Scaling GPUs with EC2 UltraClusters
Welcome to QA’s lesson where you’re going to learn about High-Performance Cloud computing with Amazon’s EC2 UltraClusters.
This lesson covers Amazon’s GPU instances, such as EC2 P5 and P4d instances powered by NVIDIA GPUs, and EC2 Trn1 instances powered by AWS Trainium Accelerators. These instances can be deployed in EC2 UltraClusters, scaling to thousands of GPUs and Trainium Accelerators, delivering computing power comparable to a supercomputer. This capability enables transforming tasks in Machine Learning, AI, and other high-performance computing workloads.

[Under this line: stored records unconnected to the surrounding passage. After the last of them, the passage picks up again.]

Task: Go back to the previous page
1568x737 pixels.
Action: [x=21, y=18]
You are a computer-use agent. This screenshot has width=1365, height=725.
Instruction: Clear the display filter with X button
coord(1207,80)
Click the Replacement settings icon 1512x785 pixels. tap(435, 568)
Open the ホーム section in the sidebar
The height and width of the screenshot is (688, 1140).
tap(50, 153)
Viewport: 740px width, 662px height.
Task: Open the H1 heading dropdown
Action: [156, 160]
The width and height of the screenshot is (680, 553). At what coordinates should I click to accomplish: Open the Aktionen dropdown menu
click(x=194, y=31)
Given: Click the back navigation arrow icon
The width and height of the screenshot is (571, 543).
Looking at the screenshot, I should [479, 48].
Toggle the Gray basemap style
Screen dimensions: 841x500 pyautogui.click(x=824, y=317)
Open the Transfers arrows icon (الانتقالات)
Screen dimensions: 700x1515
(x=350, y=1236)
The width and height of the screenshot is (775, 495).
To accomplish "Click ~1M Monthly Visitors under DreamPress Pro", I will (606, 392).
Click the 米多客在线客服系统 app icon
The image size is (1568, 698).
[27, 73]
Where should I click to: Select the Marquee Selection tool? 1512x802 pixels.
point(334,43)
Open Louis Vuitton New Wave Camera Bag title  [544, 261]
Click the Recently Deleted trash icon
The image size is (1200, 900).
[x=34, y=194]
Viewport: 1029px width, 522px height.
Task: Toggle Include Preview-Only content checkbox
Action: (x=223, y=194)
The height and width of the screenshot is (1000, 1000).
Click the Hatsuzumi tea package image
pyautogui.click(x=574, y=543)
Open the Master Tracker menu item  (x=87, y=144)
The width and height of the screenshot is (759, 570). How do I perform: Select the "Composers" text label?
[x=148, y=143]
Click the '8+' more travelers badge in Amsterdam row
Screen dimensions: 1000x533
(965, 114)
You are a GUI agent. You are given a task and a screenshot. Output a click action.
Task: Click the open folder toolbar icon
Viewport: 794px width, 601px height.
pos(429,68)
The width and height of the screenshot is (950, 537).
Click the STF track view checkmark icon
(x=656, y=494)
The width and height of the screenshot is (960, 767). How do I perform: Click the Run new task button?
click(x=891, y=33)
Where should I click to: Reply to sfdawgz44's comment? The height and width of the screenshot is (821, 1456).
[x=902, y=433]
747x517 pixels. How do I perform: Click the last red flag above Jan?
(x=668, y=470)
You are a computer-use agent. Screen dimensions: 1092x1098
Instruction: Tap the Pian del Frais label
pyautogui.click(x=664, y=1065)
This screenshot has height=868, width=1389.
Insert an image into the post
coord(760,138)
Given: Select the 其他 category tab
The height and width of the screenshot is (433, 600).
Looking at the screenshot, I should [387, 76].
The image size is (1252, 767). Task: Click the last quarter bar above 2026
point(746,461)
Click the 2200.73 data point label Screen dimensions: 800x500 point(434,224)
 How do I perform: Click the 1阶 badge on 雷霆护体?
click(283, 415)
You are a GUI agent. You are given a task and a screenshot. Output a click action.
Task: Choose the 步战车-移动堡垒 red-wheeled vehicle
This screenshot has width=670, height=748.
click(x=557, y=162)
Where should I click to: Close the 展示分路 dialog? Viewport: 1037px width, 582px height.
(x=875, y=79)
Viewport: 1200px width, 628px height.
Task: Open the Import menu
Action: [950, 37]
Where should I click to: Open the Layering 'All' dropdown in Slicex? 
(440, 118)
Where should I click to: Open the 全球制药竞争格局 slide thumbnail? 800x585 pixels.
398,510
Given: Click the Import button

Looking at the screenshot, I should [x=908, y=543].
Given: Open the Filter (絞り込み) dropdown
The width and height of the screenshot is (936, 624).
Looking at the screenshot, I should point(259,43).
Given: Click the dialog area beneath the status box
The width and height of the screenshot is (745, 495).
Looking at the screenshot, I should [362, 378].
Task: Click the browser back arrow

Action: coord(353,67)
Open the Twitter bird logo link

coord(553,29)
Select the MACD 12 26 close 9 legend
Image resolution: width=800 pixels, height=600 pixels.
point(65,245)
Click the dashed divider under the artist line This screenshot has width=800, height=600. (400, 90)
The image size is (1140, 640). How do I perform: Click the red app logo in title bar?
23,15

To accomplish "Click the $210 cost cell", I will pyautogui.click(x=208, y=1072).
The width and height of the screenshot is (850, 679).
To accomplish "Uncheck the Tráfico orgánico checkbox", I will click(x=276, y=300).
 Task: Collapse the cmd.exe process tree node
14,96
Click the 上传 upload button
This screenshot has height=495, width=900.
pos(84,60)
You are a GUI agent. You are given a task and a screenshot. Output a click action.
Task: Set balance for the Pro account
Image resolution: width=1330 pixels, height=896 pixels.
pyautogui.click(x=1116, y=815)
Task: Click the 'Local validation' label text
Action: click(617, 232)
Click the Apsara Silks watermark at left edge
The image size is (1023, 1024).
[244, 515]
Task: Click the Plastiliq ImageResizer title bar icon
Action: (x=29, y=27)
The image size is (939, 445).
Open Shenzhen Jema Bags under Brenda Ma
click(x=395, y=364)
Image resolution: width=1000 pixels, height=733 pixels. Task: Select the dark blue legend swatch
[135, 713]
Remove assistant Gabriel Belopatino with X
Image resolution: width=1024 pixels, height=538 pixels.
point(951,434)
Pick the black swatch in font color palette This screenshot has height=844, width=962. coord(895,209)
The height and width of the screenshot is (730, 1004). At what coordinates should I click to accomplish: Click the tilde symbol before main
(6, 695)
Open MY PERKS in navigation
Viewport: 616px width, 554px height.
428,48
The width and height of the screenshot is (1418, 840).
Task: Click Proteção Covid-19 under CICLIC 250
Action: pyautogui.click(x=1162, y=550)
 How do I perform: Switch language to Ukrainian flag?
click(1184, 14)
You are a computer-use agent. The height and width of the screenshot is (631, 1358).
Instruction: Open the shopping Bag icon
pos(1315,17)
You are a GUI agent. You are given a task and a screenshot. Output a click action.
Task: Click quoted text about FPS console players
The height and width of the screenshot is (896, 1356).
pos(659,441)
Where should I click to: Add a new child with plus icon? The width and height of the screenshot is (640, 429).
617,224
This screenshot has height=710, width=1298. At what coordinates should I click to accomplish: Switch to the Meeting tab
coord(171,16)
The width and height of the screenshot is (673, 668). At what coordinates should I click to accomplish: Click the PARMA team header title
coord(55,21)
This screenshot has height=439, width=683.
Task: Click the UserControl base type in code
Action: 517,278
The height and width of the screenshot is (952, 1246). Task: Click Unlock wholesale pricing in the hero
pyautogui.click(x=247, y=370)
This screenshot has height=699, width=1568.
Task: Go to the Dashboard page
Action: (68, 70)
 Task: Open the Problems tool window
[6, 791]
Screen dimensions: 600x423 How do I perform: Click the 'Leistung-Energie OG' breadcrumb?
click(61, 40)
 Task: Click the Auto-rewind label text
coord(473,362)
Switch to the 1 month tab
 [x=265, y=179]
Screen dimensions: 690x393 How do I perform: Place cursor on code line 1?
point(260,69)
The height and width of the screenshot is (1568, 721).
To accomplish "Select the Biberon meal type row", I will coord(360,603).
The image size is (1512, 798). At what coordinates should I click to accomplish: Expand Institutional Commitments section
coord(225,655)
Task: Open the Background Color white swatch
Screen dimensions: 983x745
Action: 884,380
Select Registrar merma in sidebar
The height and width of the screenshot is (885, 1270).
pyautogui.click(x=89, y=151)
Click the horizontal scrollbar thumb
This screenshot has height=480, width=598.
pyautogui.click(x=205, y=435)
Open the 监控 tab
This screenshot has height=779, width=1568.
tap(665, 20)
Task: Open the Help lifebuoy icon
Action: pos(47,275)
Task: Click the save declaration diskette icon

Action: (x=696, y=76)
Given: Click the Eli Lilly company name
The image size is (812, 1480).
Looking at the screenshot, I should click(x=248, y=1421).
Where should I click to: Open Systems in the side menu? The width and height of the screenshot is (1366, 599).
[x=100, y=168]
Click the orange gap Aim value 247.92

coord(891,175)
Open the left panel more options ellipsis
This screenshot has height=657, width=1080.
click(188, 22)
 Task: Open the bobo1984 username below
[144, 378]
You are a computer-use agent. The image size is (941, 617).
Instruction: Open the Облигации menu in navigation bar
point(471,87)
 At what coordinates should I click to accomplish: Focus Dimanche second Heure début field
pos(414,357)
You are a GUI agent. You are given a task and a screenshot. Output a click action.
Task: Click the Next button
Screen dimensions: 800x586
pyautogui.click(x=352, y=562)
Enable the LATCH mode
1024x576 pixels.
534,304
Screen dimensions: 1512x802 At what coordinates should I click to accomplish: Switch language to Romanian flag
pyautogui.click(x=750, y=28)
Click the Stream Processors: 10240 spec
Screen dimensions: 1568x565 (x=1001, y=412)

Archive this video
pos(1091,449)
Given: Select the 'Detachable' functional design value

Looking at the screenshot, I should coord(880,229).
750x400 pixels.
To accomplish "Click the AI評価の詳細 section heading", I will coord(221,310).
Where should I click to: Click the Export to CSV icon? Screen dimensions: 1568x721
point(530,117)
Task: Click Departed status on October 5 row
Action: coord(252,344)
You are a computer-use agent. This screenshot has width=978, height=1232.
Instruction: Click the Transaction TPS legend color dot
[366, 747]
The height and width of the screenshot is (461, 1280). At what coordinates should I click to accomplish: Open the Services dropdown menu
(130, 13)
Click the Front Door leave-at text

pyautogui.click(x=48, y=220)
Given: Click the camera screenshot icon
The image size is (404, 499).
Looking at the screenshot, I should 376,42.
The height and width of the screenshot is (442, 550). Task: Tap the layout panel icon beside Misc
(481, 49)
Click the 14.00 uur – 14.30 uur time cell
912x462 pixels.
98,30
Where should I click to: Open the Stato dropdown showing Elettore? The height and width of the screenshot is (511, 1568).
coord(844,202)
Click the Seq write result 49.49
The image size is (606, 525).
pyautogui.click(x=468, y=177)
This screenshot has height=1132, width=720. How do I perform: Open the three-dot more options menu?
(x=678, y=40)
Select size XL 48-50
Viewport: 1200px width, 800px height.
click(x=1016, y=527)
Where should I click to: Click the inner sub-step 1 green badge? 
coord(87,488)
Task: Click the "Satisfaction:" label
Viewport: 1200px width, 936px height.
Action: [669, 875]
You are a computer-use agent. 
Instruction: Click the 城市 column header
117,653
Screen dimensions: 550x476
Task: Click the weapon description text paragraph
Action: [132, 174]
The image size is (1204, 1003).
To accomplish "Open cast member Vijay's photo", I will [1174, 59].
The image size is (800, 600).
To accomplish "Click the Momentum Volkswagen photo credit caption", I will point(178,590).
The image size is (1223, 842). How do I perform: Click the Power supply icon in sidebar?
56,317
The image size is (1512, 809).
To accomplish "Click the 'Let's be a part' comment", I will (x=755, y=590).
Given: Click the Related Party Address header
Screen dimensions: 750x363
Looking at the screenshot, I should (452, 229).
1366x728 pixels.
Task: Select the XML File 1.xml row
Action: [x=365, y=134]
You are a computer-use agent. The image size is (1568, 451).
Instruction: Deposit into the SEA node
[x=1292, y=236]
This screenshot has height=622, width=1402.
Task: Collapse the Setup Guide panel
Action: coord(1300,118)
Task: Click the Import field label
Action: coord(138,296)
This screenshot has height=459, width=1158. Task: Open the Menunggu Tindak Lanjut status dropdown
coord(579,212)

By the end of this lesson, you will have an understanding of high-performance computing including:
- The core principles of GPU Computing
- An overview of Amazon’s EC2 UltraClusters
- Amazon’s GPU powered instances, EC2 P5 and EC2 P4d
- Amazons Tranium Accelerator powered instances, EC2 Trn1
- The scaling capabilities of these instances within EC2 UltraClusters
Intended Audience
This lesson has been created for those who are interested in High-Performance Computing, Machine Learning, and Generative AI.
Prerequisites
To get the most out of this lesson you should have an understanding of EC2 Instances and FSX for Lustre.